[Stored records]
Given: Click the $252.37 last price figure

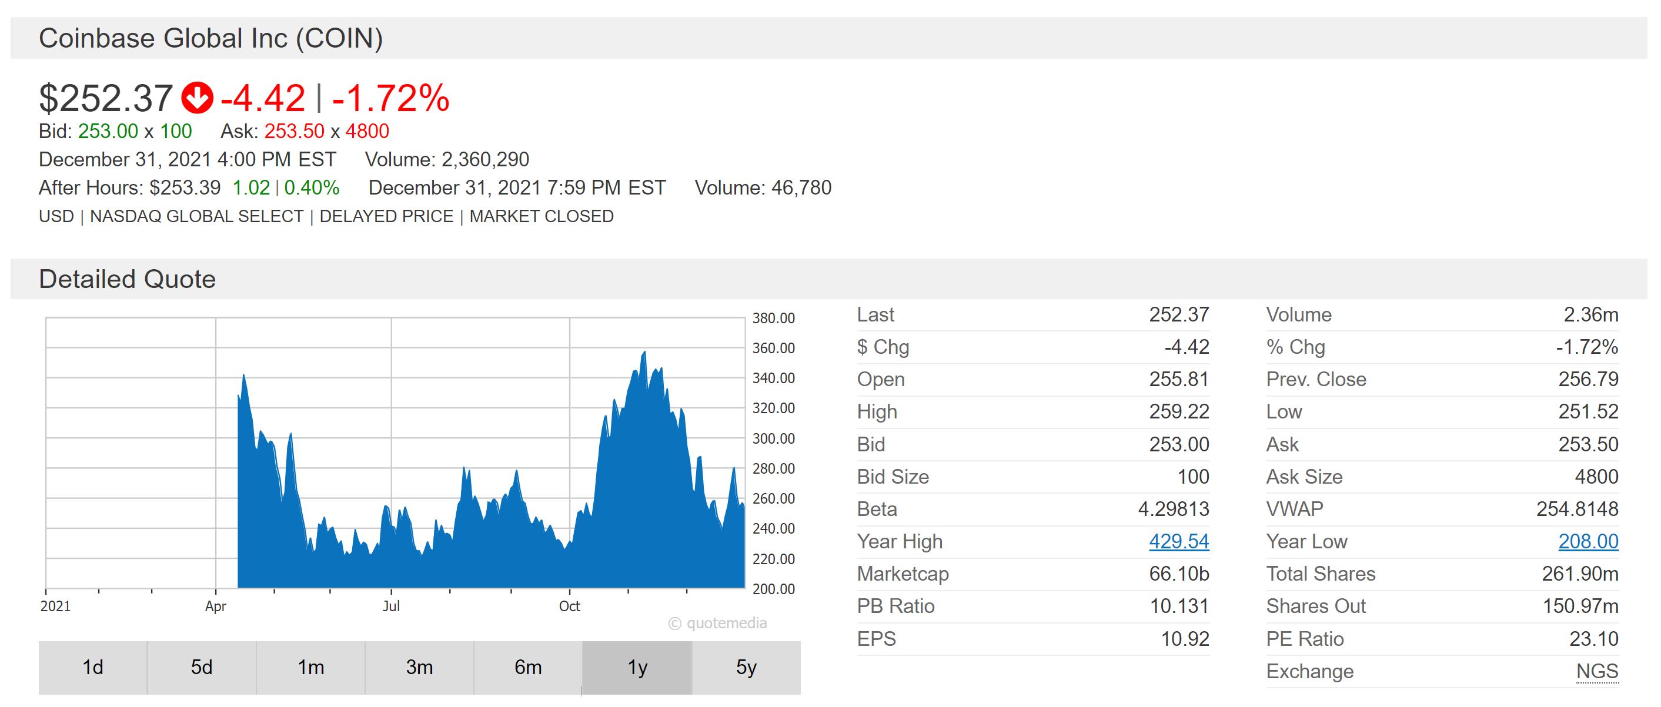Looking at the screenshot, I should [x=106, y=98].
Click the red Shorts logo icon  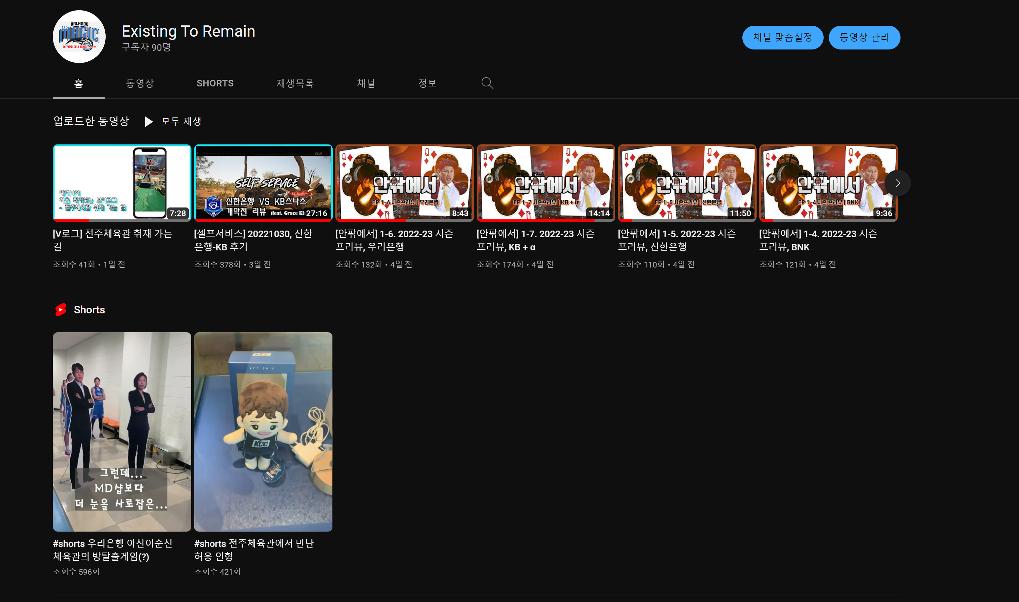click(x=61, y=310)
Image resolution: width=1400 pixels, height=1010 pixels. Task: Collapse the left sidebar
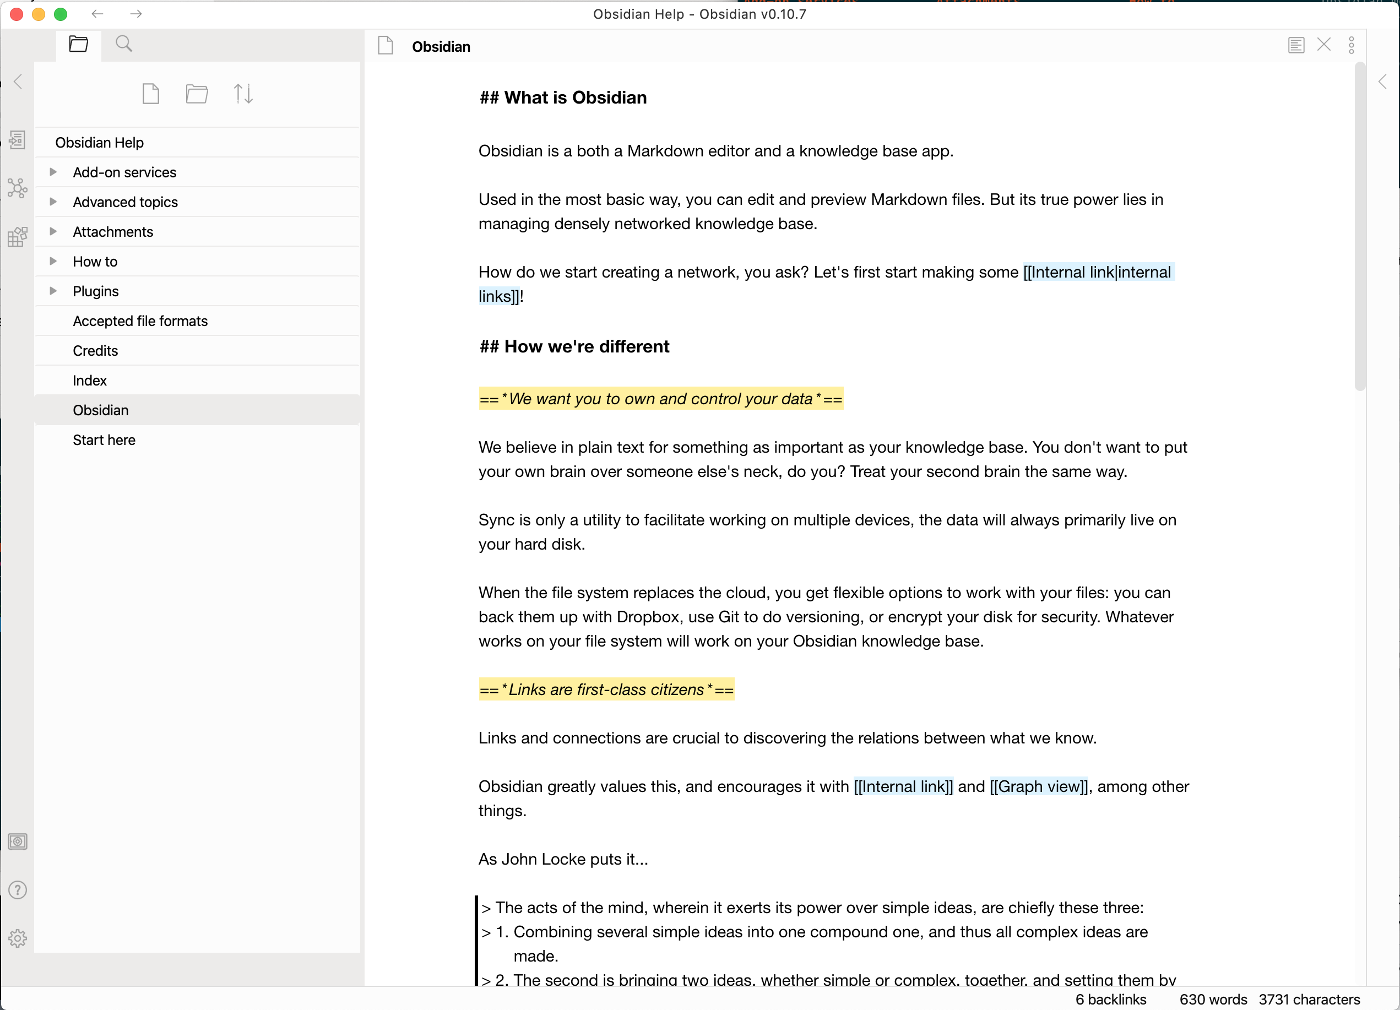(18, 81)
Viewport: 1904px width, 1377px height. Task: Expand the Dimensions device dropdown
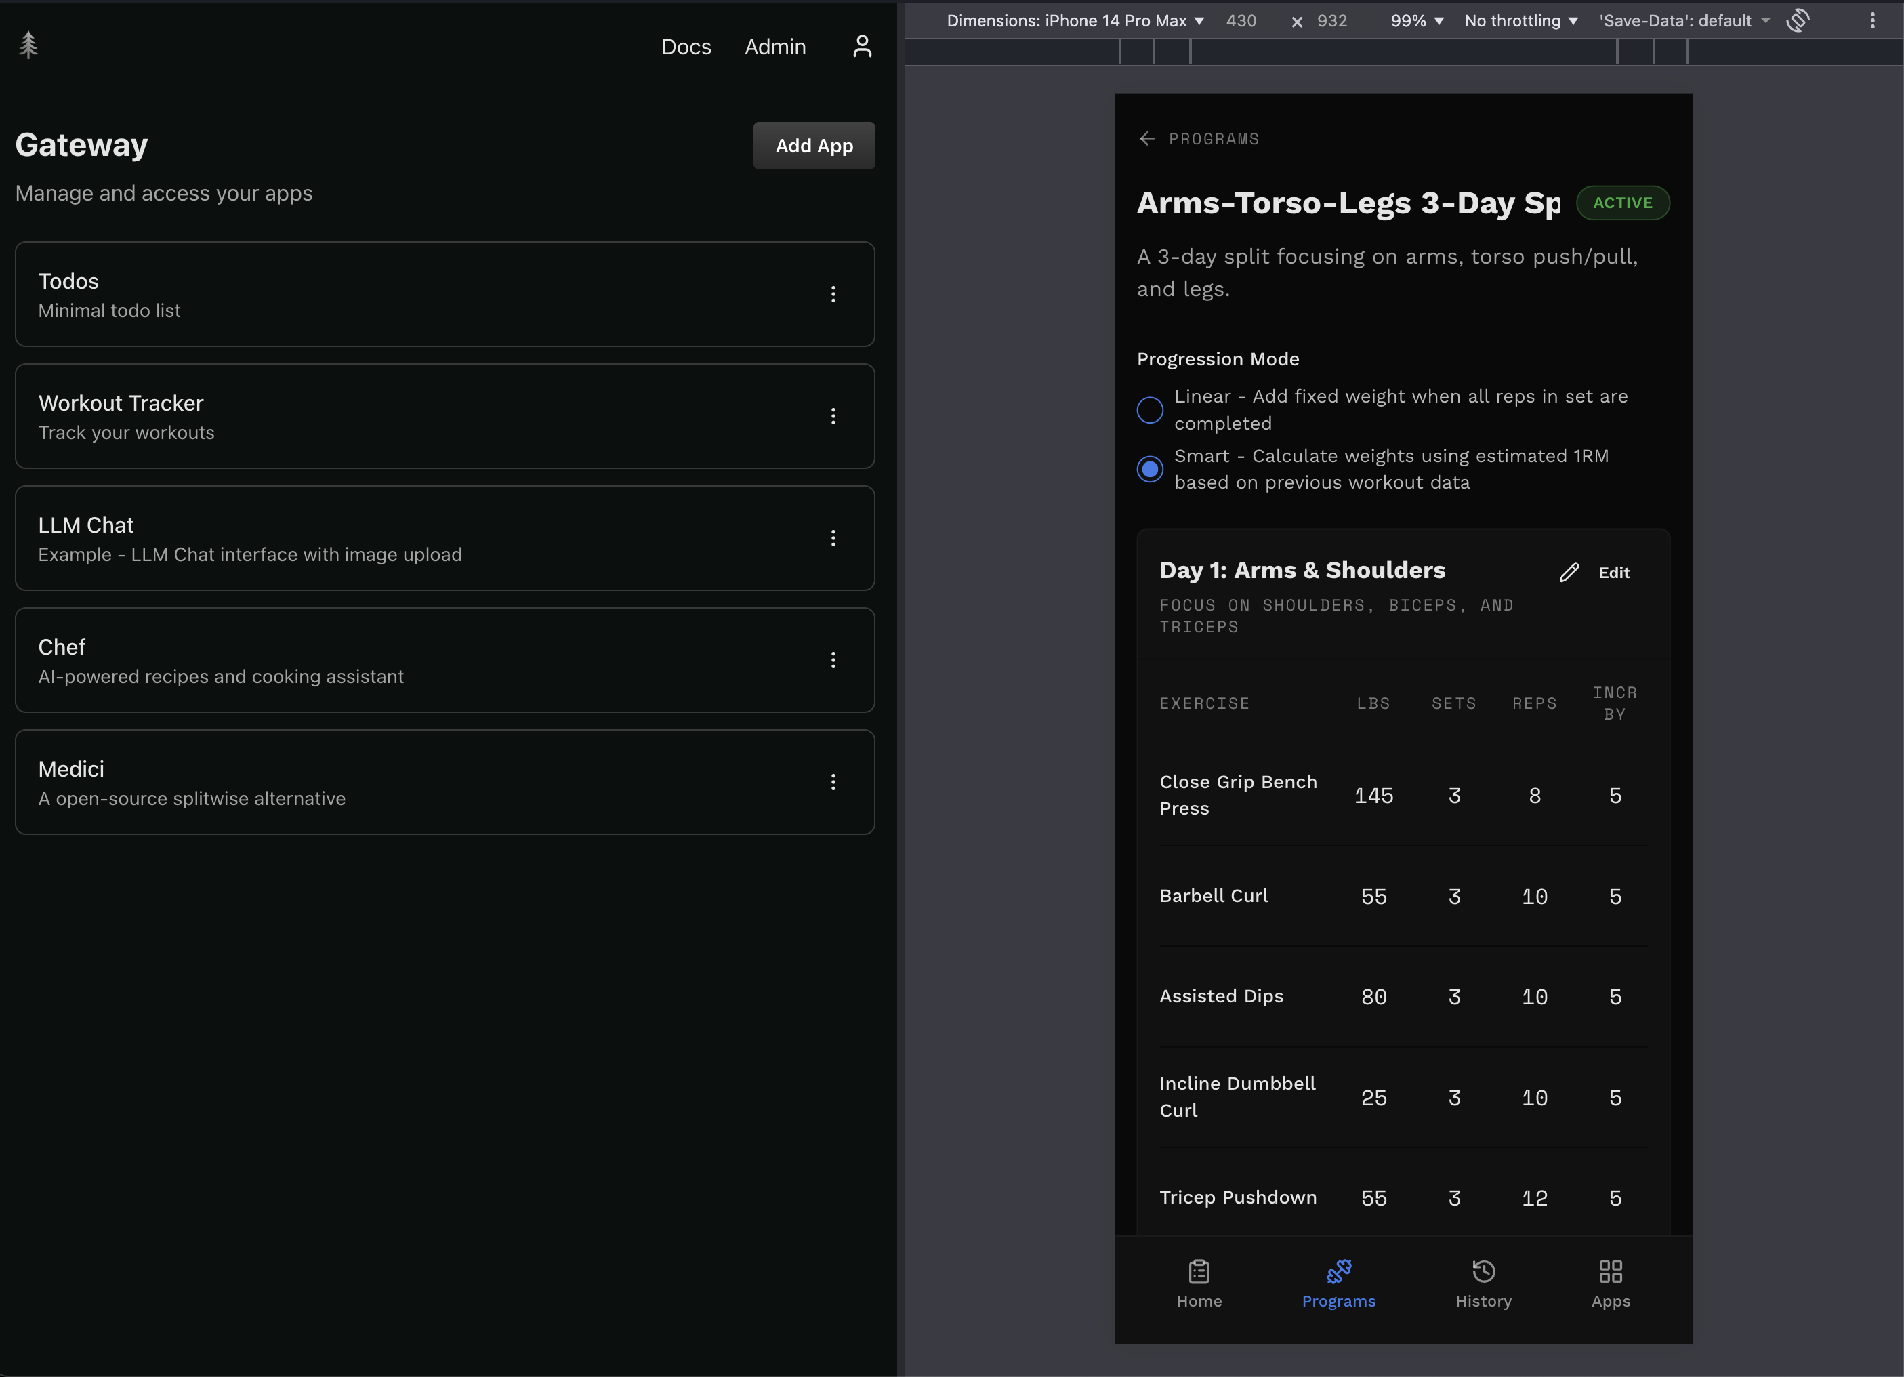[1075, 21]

• _Task prompt_: Word for word, set down the lines from the line with "Viewport: 1904px width, 1377px" through the last line of the entries, and nothing else; the pictures stay out.

• _Exercise answer_:
Viewport: 1904px width, 1377px height. Task: Expand the Dimensions device dropdown
[1075, 21]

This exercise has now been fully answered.